大相撲で新大関・霧馬山(27=陸奥)が31日に誕生。モンゴル出身では6人目の大関で、新大関誕生は昨年の初場所後の御嶽海以来となる。名古屋場所(7月9日初日、愛知県体育館)には新大関として臨む霧馬山の〝素顔〟を、駐日モンゴル国大使館に聞いた。
同大使館のルンダー・ダワージャルガル参事官は、日本でのイベントなどで霧馬山と顔を合わせてきた。新大関の性格については「物腰柔らかで、人当たりがとても良い。非常に性格が良い」と明かす。
霧馬山はモンゴルの首都ウランバートルから東に約700キロのところにあるドルノド県の出身。牧畜をしながら移動を繰り返す遊牧民だったことで知られる。ダワージャルガル参事官によると、その土地柄も穏やかで勝負強い性格の形成に影響したという。

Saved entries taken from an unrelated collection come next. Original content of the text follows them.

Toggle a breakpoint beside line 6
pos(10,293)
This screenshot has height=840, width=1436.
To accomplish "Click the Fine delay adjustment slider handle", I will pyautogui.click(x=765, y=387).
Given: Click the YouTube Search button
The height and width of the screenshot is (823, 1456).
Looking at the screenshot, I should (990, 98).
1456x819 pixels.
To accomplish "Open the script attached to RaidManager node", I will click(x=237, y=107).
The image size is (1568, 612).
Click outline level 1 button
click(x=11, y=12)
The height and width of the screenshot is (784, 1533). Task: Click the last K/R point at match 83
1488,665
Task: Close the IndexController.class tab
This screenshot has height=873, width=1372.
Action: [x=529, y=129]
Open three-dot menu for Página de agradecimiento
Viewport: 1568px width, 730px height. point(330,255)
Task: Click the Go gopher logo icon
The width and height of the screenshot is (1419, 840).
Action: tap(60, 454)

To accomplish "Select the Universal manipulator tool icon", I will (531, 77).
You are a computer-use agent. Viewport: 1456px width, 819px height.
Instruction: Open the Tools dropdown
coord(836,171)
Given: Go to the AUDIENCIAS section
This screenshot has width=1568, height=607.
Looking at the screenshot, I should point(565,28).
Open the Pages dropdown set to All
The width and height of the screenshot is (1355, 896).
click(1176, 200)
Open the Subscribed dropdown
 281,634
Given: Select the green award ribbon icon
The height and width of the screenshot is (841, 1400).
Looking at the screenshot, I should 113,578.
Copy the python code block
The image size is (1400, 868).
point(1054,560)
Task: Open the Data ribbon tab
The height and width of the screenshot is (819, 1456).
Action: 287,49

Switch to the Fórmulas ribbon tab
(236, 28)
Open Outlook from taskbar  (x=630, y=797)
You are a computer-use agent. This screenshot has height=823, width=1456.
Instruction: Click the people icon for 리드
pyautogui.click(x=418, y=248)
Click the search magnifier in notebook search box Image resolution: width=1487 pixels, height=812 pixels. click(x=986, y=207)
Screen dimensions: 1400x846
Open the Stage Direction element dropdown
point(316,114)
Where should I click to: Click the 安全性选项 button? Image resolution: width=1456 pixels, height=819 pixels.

「(ドルノド県は)モンゴルの一番東側で、草原の多いところ。山がなくて、ここで育った人は『心が広い』と言われている。遊牧民は、夏は親元で暮らすが、それ以外の季節は中学生の時から寮で暮らさないといけない。だから自立するのが早くて精神的にも強い」
モンゴル出身力士で27歳での大関昇進は、21歳で新大関になった白鵬(現・宮城野親方)、朝青龍の元横綱と比べれば早くはない。同参事官はこれに関しても「彼はずっとモンゴルに帰っていないと聞いている。特有の我慢強さで、目標に向かっていちずに努力できるからこそ達成できた」。霧馬山がモンゴルに帰国したのは2015年の入門以来4年前に一度だけで、努力家の精神力をたたえた。
その上で「彼はケガが少ないから、今後もしないように。地道に努力をして上を目指し、遊牧民の子に夢を与えてほしい」とエールを送った。